De uitvoering Bij oplossingsgericht vergaderen is het belangrijk dat de vergadering beweegt in de gewenste richting alsook dat er samen gewerkt wordt aan vooruitgang. De voorzitter neemt de houding aan van ‘leading from behind’ en van ‘niet weten’. Dit betekent dat de interventies van de voorzitter gericht zijn op het inzetten en naar boven brengen van de kwaliteiten van de bewoners en de leefgroep. Het is van belang dat de oplossing/aanpak van een probleem vanuit de leefgroep komt. Dit wil niet zeggen dat de begeleiders niet mogen meedenken, integendeel!

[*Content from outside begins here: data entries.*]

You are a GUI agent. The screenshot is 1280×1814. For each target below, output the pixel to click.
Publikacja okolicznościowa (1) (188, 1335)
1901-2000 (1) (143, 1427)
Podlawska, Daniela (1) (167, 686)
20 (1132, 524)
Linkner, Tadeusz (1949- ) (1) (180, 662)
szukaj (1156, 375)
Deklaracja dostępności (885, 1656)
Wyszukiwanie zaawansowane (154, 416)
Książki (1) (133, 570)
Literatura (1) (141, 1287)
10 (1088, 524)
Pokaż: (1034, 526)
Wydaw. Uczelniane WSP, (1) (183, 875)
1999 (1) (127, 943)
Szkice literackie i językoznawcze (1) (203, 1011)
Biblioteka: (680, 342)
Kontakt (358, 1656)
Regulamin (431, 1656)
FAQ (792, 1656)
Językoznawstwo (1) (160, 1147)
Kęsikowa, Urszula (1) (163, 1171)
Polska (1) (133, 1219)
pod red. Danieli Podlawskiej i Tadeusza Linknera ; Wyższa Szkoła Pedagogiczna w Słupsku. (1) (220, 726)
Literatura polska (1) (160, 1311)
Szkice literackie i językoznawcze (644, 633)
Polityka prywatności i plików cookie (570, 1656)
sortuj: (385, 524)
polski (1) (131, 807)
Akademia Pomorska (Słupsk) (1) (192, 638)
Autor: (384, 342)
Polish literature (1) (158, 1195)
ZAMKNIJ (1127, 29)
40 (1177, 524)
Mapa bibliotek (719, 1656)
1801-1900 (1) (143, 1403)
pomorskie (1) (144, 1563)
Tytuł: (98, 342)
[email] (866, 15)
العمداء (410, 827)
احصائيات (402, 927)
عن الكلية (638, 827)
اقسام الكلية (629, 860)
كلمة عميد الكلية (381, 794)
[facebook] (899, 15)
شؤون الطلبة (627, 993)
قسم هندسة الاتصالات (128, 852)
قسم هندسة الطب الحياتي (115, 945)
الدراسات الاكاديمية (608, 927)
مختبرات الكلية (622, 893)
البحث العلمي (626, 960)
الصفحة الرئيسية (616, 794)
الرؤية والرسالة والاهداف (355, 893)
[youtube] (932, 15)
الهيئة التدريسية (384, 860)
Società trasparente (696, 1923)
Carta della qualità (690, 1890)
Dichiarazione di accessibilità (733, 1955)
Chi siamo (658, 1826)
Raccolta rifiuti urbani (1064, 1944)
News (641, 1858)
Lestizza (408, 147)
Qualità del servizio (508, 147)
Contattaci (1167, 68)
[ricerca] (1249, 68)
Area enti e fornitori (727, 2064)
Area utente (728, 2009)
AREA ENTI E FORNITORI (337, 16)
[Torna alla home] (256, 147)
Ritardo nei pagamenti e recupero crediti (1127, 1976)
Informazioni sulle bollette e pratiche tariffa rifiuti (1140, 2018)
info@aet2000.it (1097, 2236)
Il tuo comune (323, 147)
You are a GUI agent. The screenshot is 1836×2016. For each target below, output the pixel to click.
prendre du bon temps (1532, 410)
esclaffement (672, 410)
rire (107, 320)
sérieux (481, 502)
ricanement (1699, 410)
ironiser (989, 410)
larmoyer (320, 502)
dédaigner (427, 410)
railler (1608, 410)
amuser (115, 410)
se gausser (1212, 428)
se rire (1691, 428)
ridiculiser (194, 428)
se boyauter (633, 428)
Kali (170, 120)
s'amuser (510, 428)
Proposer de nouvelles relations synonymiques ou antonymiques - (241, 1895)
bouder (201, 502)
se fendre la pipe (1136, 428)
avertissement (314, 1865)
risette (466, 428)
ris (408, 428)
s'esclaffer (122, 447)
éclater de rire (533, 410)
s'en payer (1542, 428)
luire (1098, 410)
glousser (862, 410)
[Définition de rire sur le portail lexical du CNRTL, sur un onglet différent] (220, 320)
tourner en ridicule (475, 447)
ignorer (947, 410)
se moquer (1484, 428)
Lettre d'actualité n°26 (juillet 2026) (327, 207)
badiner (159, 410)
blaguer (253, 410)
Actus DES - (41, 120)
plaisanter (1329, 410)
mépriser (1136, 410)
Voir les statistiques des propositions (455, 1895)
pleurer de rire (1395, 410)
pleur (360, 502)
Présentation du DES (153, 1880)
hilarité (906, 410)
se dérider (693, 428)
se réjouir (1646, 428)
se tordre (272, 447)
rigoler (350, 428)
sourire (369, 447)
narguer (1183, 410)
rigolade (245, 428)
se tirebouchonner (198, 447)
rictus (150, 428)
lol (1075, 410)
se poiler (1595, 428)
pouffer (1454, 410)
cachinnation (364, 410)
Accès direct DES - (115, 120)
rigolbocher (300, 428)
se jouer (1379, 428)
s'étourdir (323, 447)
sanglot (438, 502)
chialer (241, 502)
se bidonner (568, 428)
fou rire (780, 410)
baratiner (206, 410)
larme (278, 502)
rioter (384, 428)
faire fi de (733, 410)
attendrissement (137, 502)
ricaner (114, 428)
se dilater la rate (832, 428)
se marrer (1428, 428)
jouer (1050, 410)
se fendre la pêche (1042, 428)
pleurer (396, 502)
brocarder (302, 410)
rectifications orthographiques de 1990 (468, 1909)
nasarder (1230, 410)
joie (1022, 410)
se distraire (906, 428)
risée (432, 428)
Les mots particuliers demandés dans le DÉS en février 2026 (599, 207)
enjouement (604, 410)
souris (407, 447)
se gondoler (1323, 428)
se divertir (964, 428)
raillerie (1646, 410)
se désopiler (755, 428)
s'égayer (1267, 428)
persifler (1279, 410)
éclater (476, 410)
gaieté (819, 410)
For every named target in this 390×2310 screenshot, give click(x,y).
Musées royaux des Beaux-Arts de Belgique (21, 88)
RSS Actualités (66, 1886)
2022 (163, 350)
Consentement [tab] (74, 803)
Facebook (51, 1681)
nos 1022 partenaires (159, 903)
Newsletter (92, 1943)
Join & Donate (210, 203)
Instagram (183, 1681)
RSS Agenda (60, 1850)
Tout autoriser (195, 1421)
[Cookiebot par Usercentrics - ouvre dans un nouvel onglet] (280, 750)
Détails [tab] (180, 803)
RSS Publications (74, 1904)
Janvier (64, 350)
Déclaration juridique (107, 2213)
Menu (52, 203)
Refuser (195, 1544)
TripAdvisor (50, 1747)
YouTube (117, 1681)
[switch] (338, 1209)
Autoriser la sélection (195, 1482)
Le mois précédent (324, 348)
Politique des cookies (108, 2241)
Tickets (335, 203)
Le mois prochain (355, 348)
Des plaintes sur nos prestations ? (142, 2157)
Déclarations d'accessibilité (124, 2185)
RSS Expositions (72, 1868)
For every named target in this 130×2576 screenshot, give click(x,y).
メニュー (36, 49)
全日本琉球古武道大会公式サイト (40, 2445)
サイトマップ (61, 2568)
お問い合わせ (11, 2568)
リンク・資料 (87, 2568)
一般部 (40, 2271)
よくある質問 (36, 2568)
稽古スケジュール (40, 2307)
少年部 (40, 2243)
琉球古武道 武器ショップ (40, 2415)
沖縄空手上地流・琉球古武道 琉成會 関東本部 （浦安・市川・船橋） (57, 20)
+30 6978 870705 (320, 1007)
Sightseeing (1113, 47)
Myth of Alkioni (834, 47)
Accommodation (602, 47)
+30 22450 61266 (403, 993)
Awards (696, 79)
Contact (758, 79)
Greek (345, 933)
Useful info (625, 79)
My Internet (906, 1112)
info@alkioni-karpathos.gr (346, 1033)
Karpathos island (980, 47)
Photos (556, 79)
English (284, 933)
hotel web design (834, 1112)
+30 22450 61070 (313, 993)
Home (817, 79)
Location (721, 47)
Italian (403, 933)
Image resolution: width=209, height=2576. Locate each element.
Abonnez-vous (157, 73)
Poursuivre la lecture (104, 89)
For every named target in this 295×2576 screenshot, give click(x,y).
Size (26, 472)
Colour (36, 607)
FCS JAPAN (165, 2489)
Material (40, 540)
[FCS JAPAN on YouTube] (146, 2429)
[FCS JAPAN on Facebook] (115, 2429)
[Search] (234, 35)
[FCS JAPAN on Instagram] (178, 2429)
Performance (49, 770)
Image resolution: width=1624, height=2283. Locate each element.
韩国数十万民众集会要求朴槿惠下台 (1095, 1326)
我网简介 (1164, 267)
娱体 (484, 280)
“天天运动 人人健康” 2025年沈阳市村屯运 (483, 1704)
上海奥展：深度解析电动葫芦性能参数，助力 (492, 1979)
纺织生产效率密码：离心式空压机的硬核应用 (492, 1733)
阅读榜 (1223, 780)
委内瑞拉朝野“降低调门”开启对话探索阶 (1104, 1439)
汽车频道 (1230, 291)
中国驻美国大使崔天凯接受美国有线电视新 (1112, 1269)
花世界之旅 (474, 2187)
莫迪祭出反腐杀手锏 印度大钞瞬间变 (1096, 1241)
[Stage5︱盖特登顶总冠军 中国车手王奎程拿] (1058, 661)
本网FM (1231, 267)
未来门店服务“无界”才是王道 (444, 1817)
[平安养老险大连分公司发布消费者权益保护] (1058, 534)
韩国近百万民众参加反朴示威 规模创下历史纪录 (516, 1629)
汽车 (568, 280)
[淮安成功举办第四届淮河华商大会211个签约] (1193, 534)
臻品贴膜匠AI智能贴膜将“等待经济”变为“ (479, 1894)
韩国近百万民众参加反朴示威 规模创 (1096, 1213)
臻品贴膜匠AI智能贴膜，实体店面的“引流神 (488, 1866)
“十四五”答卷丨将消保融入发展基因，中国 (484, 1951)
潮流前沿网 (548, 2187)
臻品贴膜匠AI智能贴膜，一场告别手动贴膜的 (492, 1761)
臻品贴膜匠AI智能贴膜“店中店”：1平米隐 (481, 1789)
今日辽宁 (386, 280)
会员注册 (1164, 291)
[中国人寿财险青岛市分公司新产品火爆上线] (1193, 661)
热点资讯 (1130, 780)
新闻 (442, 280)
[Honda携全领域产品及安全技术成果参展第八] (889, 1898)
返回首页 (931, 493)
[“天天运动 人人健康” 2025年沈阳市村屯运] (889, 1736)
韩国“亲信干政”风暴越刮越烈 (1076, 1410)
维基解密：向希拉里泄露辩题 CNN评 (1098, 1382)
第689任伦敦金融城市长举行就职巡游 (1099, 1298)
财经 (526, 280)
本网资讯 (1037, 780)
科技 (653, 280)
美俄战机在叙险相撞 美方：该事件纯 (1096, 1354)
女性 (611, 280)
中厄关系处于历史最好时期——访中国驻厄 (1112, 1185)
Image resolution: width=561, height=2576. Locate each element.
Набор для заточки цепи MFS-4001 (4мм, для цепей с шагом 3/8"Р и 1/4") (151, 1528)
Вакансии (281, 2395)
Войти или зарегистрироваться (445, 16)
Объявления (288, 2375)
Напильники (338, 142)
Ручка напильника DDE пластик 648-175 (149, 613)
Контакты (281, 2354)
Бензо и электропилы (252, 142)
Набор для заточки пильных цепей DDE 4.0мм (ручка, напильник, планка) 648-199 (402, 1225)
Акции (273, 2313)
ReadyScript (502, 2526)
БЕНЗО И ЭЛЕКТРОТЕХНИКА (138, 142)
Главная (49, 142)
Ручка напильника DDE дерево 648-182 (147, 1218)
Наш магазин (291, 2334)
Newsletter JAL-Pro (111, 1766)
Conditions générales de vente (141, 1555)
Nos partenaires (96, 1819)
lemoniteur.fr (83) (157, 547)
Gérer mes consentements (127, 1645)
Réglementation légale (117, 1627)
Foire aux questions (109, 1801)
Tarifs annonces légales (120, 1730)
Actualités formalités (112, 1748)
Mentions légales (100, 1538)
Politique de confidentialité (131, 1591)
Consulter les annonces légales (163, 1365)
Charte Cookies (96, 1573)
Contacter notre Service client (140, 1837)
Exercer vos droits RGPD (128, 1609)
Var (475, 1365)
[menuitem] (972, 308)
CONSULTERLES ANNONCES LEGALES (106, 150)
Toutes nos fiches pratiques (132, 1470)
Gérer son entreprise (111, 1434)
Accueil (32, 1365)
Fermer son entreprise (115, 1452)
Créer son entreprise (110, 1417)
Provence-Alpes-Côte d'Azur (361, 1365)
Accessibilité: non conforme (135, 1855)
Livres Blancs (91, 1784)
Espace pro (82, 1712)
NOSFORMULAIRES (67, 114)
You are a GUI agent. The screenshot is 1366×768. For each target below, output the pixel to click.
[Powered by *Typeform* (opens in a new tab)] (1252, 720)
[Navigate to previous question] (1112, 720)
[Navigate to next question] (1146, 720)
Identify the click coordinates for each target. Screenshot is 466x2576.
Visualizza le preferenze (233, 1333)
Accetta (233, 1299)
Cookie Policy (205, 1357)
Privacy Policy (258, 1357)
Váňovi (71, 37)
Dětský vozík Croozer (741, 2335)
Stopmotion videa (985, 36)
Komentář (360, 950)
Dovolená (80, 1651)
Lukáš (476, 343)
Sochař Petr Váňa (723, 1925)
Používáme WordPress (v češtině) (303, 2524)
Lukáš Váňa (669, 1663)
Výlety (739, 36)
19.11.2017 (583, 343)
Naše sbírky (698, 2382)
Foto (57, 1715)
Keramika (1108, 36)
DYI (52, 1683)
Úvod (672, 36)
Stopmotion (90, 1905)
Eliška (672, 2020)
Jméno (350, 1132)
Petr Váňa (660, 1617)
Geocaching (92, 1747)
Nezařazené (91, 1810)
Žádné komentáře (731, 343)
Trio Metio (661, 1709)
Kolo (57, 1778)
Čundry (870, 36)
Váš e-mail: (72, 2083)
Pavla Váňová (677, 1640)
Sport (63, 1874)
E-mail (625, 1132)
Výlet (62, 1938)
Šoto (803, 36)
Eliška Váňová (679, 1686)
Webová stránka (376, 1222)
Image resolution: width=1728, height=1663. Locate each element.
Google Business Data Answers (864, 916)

Om tot een oplossing te komen worden de sterktes van de leefgroep de patiënten en de begeleiding ingezet. Alsook kan er gekeken worden naar eerdere successen om inspiratie op te doen. De rol/houding van de voorzitter wordt verderop nog uitvoeriger besproken. Enkele vragen die de voorzitter kan gebruiken: Wat is nuttig om over dit agendapunt te bespreken? Wat gaat er al goed i.v.m. dit agendapunt? Wat doen we nu al zodat dit goed verloopt? Wat willen we veranderen en verbeteren i.v.m. dit agendapunt? 32
Wat willen we verder bereiken i.v.m. dit agendapunt? Wat hebben we al bereikt i.v.m. dit agendapunt dat ons verder kan helpen? Wat nog? Op welke ideeën brengt ons dit voor een stap in de goede richting? Hoe en wanneer gaan we verder?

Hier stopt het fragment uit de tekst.